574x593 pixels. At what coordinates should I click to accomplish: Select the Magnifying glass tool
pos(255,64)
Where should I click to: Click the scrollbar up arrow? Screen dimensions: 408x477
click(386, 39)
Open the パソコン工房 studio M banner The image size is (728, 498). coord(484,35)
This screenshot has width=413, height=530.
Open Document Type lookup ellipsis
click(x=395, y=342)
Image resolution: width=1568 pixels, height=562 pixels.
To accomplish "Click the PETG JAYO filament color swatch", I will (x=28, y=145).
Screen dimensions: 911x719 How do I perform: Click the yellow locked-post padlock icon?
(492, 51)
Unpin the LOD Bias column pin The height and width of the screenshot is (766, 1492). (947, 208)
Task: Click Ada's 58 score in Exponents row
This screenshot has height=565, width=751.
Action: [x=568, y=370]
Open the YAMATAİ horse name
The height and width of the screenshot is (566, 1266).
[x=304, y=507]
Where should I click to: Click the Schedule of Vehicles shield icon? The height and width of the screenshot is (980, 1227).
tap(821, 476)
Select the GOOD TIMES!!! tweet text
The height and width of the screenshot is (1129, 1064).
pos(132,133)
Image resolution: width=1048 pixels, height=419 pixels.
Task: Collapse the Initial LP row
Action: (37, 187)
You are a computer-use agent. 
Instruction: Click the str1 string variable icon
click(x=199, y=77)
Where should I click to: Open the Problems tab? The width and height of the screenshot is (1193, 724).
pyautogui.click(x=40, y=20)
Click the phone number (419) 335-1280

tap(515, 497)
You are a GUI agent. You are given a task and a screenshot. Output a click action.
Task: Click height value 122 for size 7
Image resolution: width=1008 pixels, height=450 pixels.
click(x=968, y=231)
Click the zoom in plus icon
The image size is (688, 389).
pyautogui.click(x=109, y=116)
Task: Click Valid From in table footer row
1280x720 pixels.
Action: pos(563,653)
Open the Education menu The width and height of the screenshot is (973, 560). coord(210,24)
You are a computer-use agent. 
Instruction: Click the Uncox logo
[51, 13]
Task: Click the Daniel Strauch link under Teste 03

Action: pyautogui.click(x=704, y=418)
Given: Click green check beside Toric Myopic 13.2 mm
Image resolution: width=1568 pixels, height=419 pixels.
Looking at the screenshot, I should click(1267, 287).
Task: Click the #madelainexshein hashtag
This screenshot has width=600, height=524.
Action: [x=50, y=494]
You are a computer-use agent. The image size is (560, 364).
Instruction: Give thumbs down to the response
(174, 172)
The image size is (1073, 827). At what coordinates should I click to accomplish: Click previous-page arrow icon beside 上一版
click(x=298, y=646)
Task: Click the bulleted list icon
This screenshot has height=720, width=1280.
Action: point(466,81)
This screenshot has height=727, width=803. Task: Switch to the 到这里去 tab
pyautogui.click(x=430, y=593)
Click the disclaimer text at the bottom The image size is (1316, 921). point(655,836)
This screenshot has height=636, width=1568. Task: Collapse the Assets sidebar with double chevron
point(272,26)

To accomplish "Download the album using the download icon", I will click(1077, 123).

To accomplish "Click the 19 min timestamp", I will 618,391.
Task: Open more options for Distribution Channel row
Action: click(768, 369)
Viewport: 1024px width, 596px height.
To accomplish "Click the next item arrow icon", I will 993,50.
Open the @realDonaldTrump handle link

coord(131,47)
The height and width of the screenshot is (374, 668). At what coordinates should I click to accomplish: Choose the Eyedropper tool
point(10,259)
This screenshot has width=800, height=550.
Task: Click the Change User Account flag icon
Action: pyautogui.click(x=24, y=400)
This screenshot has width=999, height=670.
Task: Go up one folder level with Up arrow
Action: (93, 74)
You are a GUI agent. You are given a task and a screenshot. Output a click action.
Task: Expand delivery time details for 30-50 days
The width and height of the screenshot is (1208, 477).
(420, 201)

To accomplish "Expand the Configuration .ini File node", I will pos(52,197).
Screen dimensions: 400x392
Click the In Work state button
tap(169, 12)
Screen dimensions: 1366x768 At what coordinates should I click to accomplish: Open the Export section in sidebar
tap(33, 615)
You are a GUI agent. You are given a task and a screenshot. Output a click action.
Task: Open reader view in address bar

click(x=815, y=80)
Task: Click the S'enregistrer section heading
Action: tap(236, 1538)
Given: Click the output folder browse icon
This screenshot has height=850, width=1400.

**Exercise aim:** Every line above that holds the word "Expand" needs to be copied.

**Solution below:**
Task: Expand delivery time details for 30-50 days
To accomplish "Expand the Configuration .ini File node", I will pos(52,197).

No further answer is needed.